The Alfred High School (also known as Mohandas Gandhi High School) in Rajkot is one of the oldest educational institutions in India today.

History
This school was constructed during British rule in India by political agent Kernel Singh, and was the first English school in the saurashtra (region). Originally called Rajkot English School, it was founded on 17 October 1853, and later became a full-fledged high school. By 1868 it came to be known as Rajkot High School, and was named Alfred High School in 1907. The present buildings of the Alfred High School were built for Kathiawar by the Nawab of Junagadh, Nawab Nawab Sir Muhammad Bahadur Khanji Babi, and was named Prince Alfred, the Duke of Edinburgh, as a memorial.
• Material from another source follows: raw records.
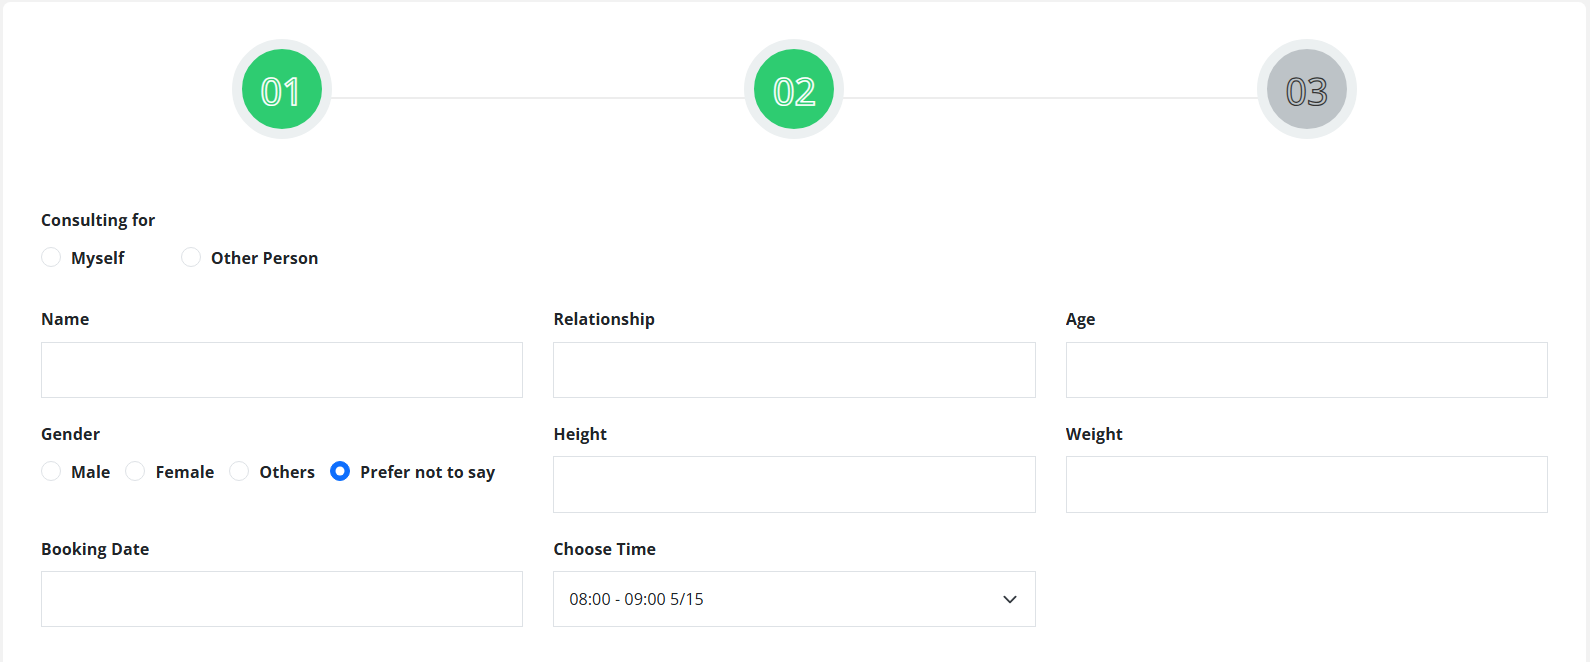Focus the Age input box
The height and width of the screenshot is (662, 1590).
coord(1306,370)
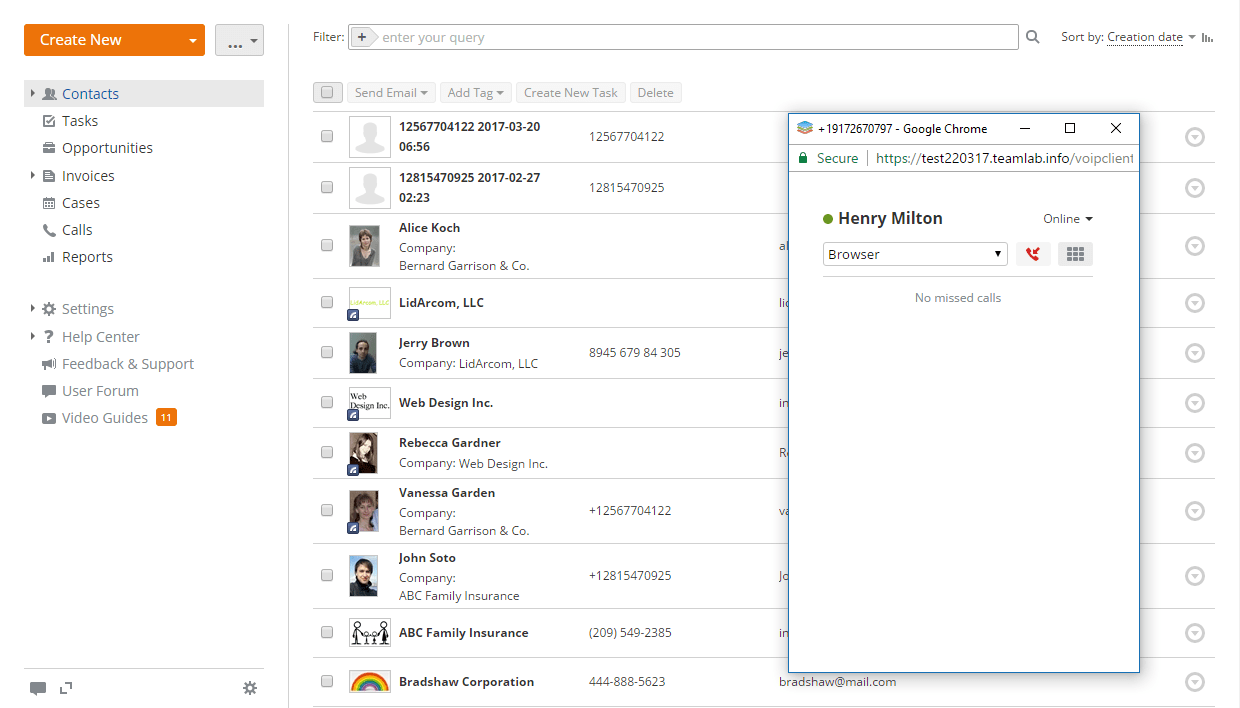
Task: Change Henry Milton's Online status
Action: pos(1068,218)
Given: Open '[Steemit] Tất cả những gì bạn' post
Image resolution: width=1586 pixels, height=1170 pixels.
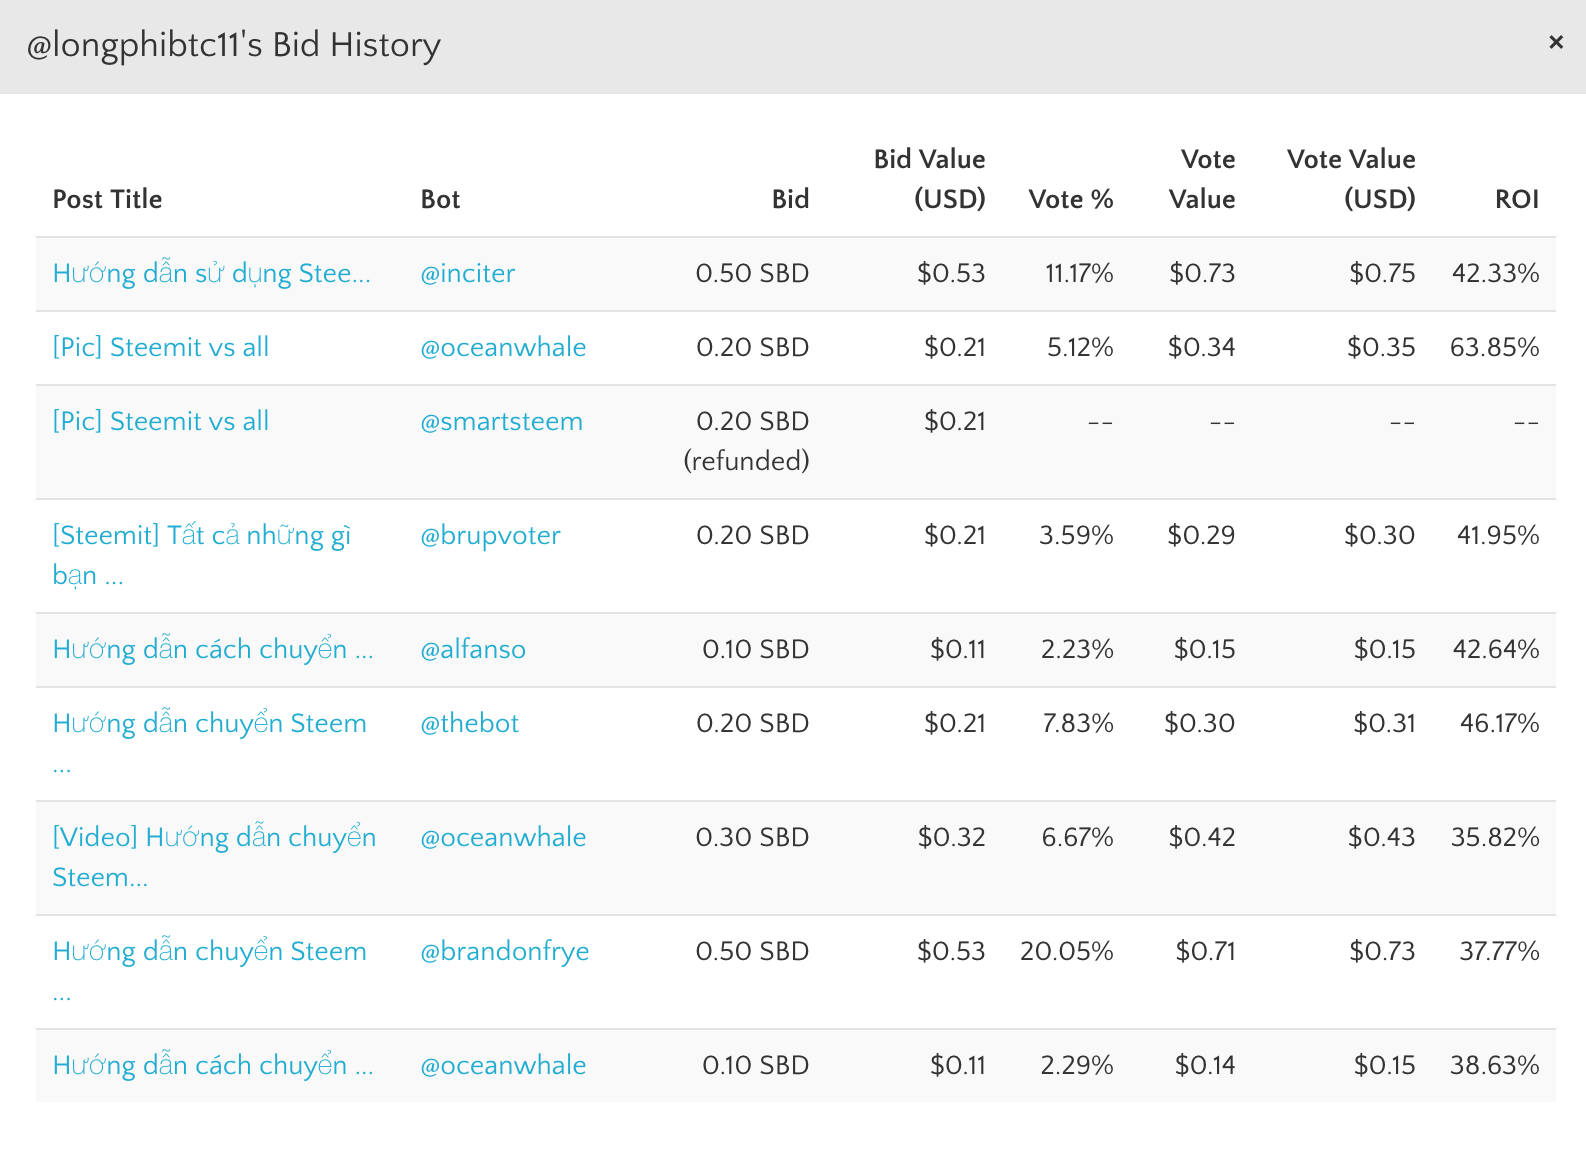Looking at the screenshot, I should [201, 536].
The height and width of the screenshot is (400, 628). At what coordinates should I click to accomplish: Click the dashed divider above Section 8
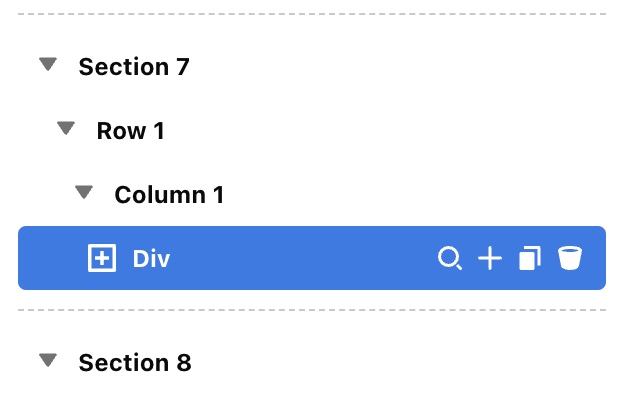click(312, 310)
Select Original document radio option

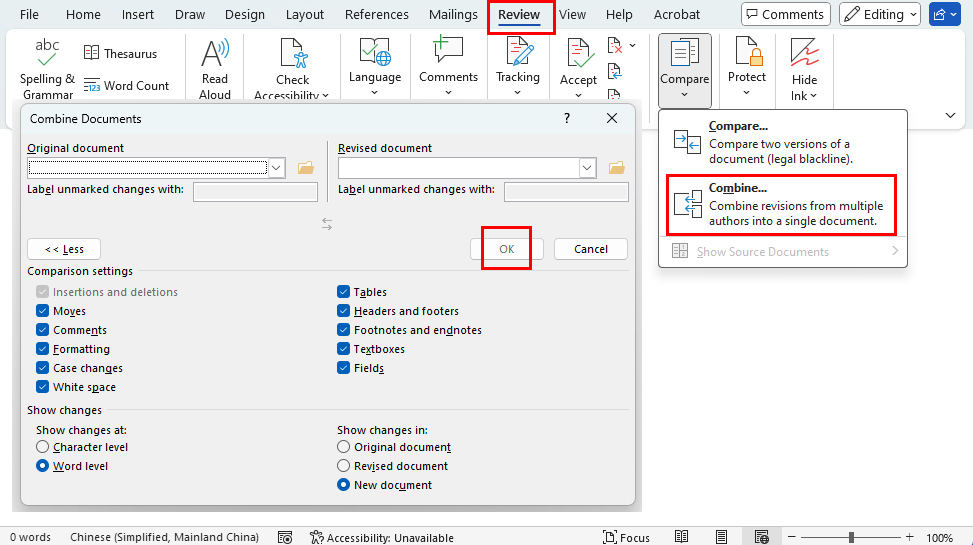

This school was opened in January, 1875 by Sir Philip Wodehouse, Governor of Bombay.

Mohandas Gandhi
Mahatma Gandhi graduated from Rajkot High School in 1887 at age 18. Accounts vary on Gandhi's time at the school. Several accounts suggest he was a quiet and academically unremarkable student who did not participate in sports or extracurricular activities. Gandhi said of his schooling, "I had not any high regard for my ability. I was to be astonished whenever I won prizes and scholarships". However, Rajmohan Gandhi suggests that this view comes from a misreading of his "self-deprecating" autobiography. Out of 38 students who had passed the high school entrance examination, Gandhi was one of only two students in his year to matriculate. Following graduation Gandhi enrolled at the Samaldas College in Bhavnagar, where he stayed for one term before travelling to London.

Following India's independence in 1947, the school was renamed the "Mohandas Gandhi High School" in honour of Gandhi.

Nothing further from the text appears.